Because statutory duties are such fundamental and powerful ‘laws of the land’ in English jurisprudence, parliament has traditionally been wary of creating them on a whim, without weighing up and thoroughly debating the diversity of views, evidence of need, and whether they could be counterproductive. Sometimes the reason for creating or amending a duty has been the result of case law and High Court judgments that mean statute must be updated to apply everywhere. Sometimes duties have been created as a result of campaigning or embedding tried and tested practice innovations. Sometimes they have been the result of learning from failure, like the Victoria Climbie Inquiry which led to the Children Act 2004. In the case of the Children Act 1989, its careful design of interlocking duties was the result of many years of dedicated cross-sector work to streamline a previously chaotic and incoherent patchwork of children’s legislation.  Both of those pivotal Acts will be opened up to selective local duty-dropping by clauses 29-33 of the current Bill, on the grounds that it might enable greater ‘efficiency’ in children’s services.

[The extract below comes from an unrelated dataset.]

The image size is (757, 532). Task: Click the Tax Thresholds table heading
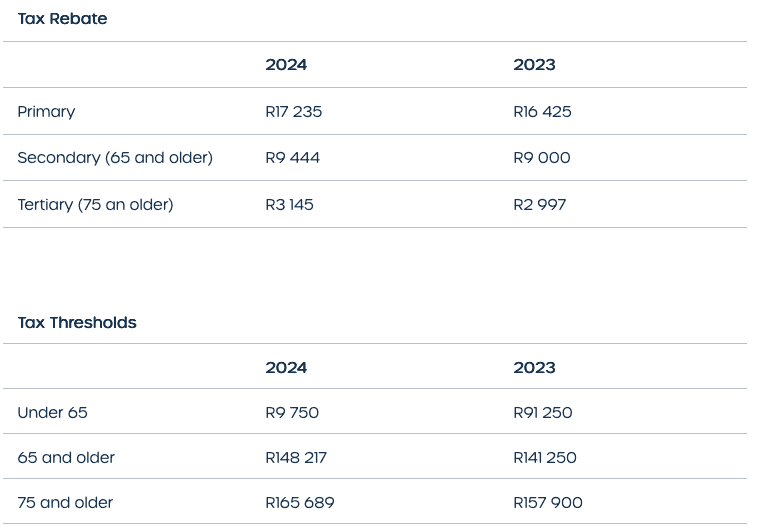click(77, 323)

Most governments (of all parties) have been wary of creating new statute that isn’t necessary, or that is overly restrictive of local freedoms to determine their best practical arrangements. All governments know that meeting a new statutory duty usually incurs a new cost to the taxpayer.  Meeting our duties towards children does cost a lot of money and we shouldn’t flinch from that fact – supporting children in need and at risk is our moral duty as a society, not just our legal duty as a sector. If any part of society must ‘feel the pinch’ of austerity in order to rebalance the economy, surely it should not be the nation’s most vulnerable children. But after the recent DfE report on cuts to local children’s services budgets, can anyone really doubt that it is too little money, not too much law, that poses the greatest problem for children’s services today?

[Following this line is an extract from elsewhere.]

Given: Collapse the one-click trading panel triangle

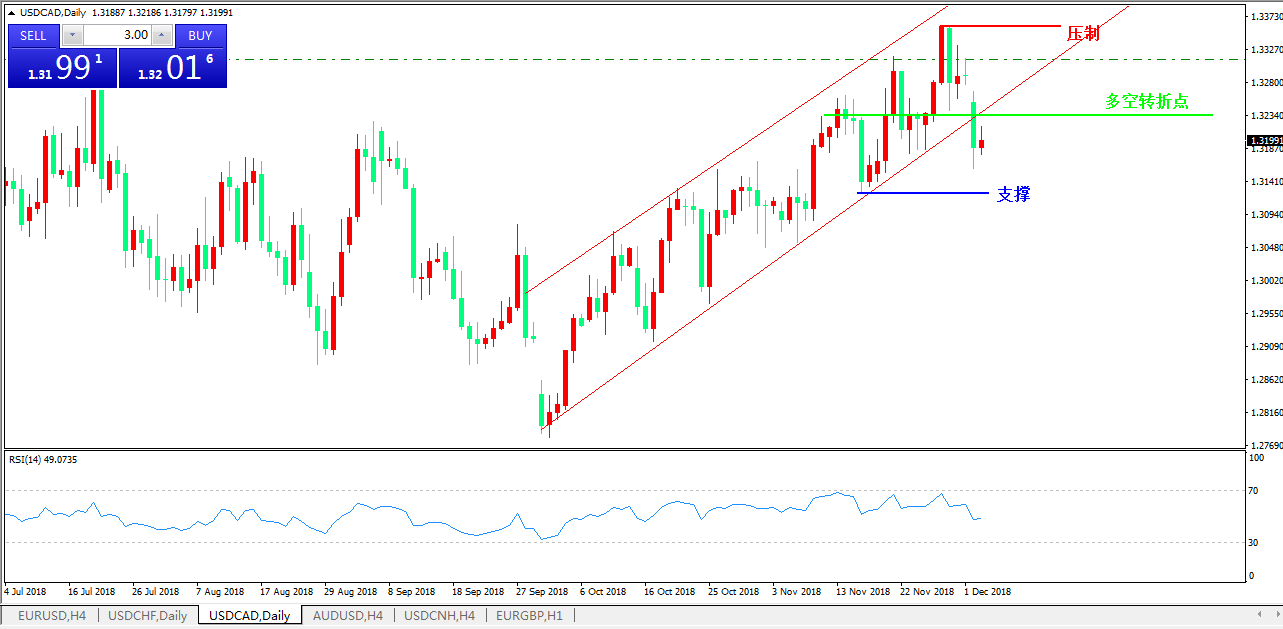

The DfE recently stated to the Education Select Committee that it was refusing to create a new statutory duty on schools to tackle sexism because they do not believe in imposing new duties on schools for anything other than safeguarding. In the Queen’s Speech, however, the Government announced it would put the National Citizens Service on statute and create a new duty on all schools to promote it. Not only is this the first time a specific government practice initiative will be put on statute (not even Sure Start or Troubled Families appear in statute!), but Government seems quite happy to use their strongest legislative power to insist that all schools promote one particular out of school activity.

The Children and Social Work Bill will create a new set of statutory principles for corporate parenting – something that is welcomed across the sector. They describe in law how every child in care – without exception – should expect to be treated. At Committee Stage, however, Lord Nash said that even those legal principles could become optional for a council who applies for an exemption. It appears that, to twist a common cliché, ‘one child’s right is another man’s burdensome duty’.

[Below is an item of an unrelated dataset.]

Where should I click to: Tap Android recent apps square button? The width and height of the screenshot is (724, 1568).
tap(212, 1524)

Are there ever grounds for rethinking or scrapping duties? Of course there are! That’s exactly how we got the statutory duties we have today, and it’s our collective duty to keep questioning how the law could be improved, and putting those ideas to our democratic law-makers. Secondary legislation (regulations) can already be changed far more quickly than primary legislation, and where regulations really are getting in the way of better practice they can be rewritten or scrapped. But when we make primary legal duties variable from one locality to the next the very idea of ‘the law of the land’ is turned into legal Swiss cheese, full of holes. And that weakens the rule of law for everyone.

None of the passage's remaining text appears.